We were approached by an industrial client whose production lines relied heavily on cooling systems to remain operational. A failure in the cooling system had previously caused significant downtime, resulting in costly disruptions lasting one or two days. They sought our expertise to implement an AI-based predictive maintenance system that could detect potential cooling system issues before they led to failures.
Key Challenge:
The main source of problems was identified as the cooling fan. When the fan malfunctioned, it often led to further damage to surrounding components, such as the shaft, exacerbating the downtime and repair costs.
Our Solution:
- Sensor Deployment: We installed vibration and audio sensors to monitor the cooling system in real time. These sensors continuously collected data on the fan and other critical components, providing insights into their operating conditions.
- AI Model Development: Using the sensor data, we trained a deep neural network to identify patterns indicative of potential faults. The system learned to classify different types of faults and conditions, such as abnormal vibrations or unusual sounds, that often precede fan failures or shaft damage.
- Fault Detection and Alert System: The AI-powered system was integrated with a central monitoring console that analyzed the data in real time. When the system detected a high probability of an impending failure, it sent alerts to the operations team, enabling them to take preemptive action.

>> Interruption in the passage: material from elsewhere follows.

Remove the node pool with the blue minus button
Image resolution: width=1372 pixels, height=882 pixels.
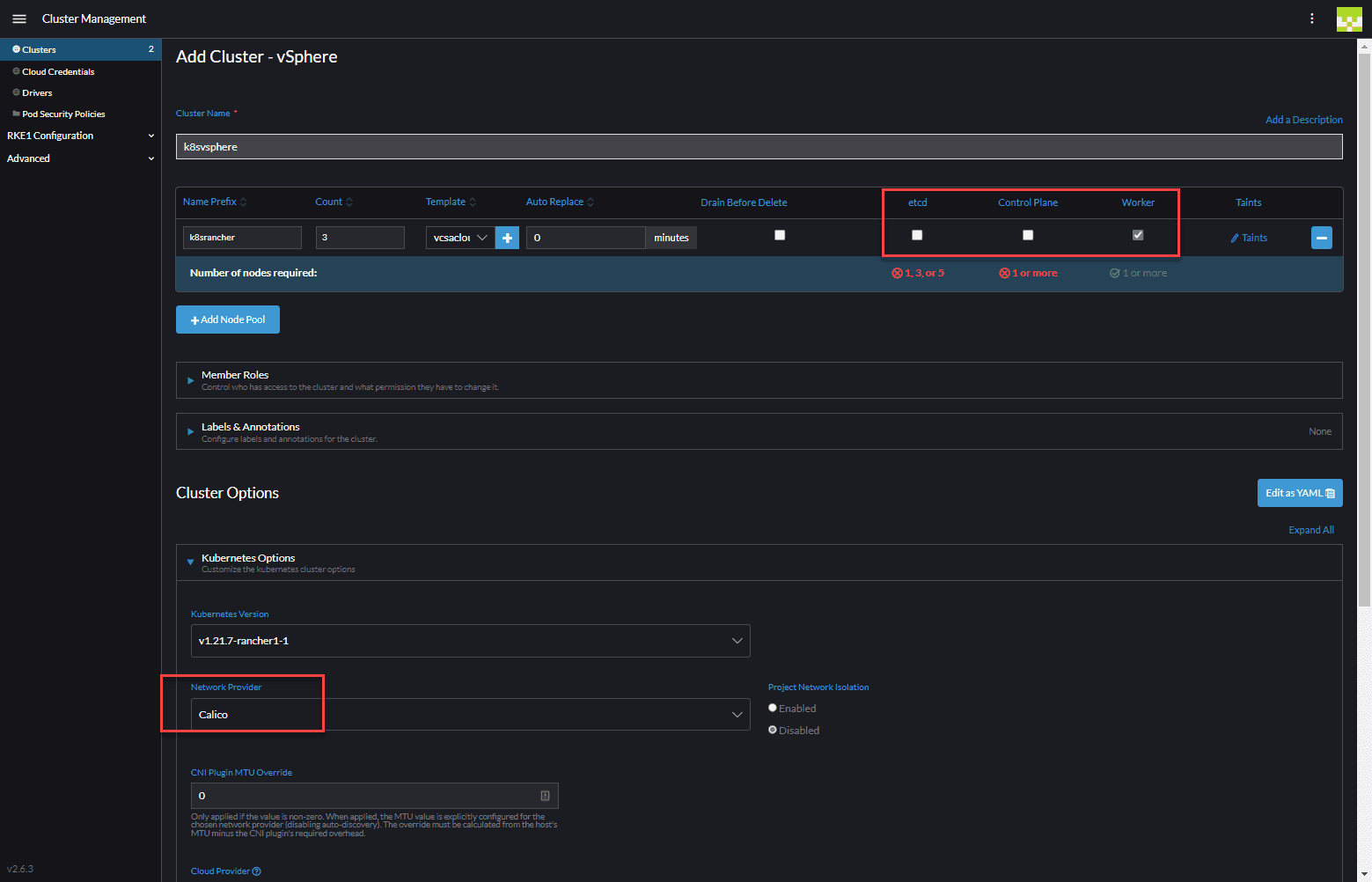[1321, 237]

- Protective Engine Reporting: The predictive maintenance system was designed to communicate directly with the protective engine, ensuring that critical alerts were acted upon immediately, reducing the risk of a complete system failure.
Impact and Results:
By deploying this AI-based predictive maintenance solution, the client was able to proactively address cooling system issues before they escalated into costly failures. The early detection of potential fan malfunctions prevented further damage to neighboring components and drastically reduced downtime. This system not only improved operational efficiency but also minimized maintenance costs and extended the lifespan of the cooling system components.